It seems that running 15 marathons in 15 months just isn't enough of a challenge for me! There are many more challenges within the 15 marathons. Now that April has arrived, I find myself staring at the biggest part of this challenge. Running the London Marathon blindfolded? Well that is not even the half of it. I have decided to run 3 marathons over 3 consecutive Sundays!! Brighton, Manchester and then London blindfolded.
When I woke up on the first morning of April, the first thing that popped into my head, was the fact that I would be running 3 marathons this month. I mean, who the hell do I think I am? Can I even manage to run 3 marathons in 3 months? Let's not forget that I only completed the Barcelona Marathon 4 weeks ago. Technically my body is still recovery from this. Yet there is something inside of me that is screaming at me like a wild animal that I will not fail at this. I know there are a few people who are a little bit concerned for me taking on these three marathons, in such a short space of time, but I don't doubt for any second that I can this. Just because I am not the fastest runner, or the greatest runner that ever ran, does not stop me from taking this on.
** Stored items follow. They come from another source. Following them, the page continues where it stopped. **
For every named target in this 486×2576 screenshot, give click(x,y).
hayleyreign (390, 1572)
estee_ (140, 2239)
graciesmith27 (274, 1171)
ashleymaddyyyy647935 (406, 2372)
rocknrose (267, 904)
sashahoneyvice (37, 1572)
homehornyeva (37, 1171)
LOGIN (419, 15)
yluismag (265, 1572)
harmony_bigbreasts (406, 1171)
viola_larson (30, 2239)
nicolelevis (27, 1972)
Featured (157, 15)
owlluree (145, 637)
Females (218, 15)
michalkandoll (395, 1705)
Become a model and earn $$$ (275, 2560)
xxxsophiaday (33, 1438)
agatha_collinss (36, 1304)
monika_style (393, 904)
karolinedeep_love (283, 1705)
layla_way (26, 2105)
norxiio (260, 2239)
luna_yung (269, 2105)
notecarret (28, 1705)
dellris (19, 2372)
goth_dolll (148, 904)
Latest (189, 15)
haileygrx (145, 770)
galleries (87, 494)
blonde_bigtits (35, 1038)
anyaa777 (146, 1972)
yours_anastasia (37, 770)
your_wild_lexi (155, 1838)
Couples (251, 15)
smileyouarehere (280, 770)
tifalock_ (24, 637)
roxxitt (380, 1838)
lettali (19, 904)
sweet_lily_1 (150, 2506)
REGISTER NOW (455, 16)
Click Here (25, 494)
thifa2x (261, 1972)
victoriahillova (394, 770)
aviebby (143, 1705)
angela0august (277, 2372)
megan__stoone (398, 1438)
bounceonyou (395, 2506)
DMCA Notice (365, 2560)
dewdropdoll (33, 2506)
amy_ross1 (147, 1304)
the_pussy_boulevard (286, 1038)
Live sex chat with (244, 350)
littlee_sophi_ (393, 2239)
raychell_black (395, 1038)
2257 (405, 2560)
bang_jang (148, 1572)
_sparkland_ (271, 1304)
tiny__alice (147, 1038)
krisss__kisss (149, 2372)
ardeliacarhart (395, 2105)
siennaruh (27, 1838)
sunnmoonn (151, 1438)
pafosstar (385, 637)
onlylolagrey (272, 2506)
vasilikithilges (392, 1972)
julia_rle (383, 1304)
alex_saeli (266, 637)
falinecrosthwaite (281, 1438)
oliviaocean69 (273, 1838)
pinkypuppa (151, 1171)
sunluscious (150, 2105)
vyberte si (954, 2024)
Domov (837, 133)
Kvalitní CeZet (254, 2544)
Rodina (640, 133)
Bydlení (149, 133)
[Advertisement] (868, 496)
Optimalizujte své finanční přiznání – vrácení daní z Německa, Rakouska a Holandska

I remember being at mile 10 last year, during the Brighton Marathon, there was a guy running next to me with a huge tiger (not a real one!) strapped to his back. He told me that he was planning to run the Manchester and London Marathons as well. I remember thinking how insane he must be, not for just running with a tiger strapped to him, but that he was doing all 3 marathons. I distinctly thinking to myself, there is no way I would ever be able to do anything like that. Well I must have grown the biggest pair of balls in just under a year, because here I am, about to do those very same marathons, and one of them I am going to be running BLINDFOLDED.
Scared
Yes I am very confident that I will achieve this goal, but I can't lie and say that I am not scared because I am shitting myself. I'm not really that scared of the physical pain because I am use to it now. I have learnt how to deal with it. It's the mental pain. I suffered so badly during the week after Barcelona with mental exhaustion. I found myself crying over the most ridiculous things. I ran out of milk for my breakfast, I cried about it. I couldn't find my stapler on my desk, I cried about it. I pierced a hole in my shoe, then had to bin them, and boy did I cry over that. I know that this was partly because of getting sunburnt, and having to fly back straight after Barcelona and going back to work Monday morning. It did take me a whole week to actually start feeling myself again.
I think the best thing to do is just take it one marathon at a time. I have to put Manchester and London out of my head and just focus on Brighton. I am not running for a PB on any of these races, just to finish happy, injury free and continue to raise the money for Sense.